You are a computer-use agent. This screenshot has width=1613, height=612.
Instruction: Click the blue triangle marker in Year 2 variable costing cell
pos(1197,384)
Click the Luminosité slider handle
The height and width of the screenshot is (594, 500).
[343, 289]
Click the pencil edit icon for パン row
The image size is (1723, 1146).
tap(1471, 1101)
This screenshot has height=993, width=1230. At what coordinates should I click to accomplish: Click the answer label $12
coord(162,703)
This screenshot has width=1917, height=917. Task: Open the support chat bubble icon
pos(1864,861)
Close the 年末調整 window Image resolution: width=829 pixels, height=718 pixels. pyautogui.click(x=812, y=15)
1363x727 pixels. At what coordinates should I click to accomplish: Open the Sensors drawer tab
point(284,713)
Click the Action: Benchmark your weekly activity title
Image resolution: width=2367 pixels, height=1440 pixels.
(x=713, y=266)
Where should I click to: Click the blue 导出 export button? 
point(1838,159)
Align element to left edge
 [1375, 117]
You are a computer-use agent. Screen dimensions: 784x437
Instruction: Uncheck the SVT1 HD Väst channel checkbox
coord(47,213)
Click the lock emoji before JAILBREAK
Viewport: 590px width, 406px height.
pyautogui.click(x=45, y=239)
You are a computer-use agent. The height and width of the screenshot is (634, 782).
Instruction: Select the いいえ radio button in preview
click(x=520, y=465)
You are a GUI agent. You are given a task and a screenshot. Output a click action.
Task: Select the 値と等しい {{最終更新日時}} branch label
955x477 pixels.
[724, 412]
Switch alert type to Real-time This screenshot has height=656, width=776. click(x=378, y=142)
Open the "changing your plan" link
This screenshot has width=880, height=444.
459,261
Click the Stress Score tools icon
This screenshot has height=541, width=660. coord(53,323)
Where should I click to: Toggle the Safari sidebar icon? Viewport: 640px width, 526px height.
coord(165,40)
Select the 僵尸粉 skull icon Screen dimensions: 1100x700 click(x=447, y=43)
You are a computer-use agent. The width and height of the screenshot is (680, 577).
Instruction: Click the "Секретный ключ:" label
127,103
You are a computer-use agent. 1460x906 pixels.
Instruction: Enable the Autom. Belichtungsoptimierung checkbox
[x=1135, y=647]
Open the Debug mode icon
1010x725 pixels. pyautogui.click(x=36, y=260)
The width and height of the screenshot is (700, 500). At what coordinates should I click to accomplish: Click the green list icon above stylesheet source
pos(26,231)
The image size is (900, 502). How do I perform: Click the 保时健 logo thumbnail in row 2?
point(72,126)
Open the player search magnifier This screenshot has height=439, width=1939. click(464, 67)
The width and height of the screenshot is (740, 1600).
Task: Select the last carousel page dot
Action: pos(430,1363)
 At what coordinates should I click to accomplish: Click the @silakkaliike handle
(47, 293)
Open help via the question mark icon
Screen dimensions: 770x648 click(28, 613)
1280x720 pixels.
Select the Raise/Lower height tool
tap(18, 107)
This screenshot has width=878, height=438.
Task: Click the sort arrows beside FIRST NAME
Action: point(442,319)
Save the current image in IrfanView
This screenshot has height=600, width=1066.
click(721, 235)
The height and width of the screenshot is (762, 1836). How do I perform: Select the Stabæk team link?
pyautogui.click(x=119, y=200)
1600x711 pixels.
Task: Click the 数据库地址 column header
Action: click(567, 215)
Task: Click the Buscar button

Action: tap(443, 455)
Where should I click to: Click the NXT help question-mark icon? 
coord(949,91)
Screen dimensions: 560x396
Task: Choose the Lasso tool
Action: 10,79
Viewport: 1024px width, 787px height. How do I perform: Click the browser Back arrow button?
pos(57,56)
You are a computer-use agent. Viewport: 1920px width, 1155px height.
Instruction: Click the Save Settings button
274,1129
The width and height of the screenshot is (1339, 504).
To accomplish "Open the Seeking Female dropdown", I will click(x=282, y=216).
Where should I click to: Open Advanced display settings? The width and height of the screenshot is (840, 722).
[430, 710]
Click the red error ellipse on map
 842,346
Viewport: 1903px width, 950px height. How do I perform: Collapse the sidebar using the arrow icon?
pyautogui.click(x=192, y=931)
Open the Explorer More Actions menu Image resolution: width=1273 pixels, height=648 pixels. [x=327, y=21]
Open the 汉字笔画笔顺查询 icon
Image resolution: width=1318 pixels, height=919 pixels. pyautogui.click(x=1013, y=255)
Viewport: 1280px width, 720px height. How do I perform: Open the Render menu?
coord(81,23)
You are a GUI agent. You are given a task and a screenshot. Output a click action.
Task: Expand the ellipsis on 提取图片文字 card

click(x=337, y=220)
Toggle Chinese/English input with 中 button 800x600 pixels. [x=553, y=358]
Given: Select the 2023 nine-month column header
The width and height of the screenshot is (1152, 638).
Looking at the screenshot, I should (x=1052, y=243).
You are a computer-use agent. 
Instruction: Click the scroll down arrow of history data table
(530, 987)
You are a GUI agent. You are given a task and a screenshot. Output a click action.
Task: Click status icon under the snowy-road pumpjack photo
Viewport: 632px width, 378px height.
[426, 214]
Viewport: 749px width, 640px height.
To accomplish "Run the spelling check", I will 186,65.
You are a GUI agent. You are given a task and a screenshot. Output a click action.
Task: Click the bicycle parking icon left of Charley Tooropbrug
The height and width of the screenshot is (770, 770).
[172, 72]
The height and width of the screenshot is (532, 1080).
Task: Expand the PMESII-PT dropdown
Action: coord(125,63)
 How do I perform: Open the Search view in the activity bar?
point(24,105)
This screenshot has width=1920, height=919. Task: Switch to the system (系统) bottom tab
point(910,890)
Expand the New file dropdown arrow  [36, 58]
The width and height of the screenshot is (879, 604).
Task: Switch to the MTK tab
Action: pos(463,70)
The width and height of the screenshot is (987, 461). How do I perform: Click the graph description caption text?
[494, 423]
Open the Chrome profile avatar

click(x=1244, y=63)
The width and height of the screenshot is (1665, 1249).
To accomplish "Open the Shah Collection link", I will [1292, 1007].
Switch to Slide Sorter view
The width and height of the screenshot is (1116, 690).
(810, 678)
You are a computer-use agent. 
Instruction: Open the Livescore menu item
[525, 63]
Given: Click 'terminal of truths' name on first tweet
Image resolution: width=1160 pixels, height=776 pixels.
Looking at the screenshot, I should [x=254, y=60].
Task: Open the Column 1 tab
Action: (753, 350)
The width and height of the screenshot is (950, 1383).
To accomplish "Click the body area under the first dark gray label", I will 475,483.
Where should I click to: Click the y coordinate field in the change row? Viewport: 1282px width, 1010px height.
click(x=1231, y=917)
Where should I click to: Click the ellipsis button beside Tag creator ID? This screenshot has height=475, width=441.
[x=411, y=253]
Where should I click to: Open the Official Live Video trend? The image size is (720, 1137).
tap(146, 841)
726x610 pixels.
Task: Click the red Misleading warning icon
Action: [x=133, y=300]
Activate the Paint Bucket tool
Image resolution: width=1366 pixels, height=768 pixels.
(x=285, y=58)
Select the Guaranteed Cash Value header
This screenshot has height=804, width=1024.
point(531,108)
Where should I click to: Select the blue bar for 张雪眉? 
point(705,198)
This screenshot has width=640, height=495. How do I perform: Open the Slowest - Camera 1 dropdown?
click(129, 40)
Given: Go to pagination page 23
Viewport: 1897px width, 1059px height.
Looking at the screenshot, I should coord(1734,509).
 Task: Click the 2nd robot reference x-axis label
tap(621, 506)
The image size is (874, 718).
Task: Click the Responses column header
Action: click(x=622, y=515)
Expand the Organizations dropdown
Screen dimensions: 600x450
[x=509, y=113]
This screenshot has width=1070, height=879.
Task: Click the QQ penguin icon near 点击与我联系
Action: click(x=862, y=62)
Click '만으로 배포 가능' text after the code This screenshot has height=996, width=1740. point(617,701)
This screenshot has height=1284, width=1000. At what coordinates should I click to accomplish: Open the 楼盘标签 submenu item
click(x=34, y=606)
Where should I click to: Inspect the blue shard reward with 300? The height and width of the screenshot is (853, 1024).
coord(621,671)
• • • •
▶ PROMPT:
Scan the entries above and show each line that contains the word "under".

▶ PROBLEM SOLUTION:
Task: Click status icon under the snowy-road pumpjack photo
To accomplish "Click the body area under the first dark gray label", I will 475,483.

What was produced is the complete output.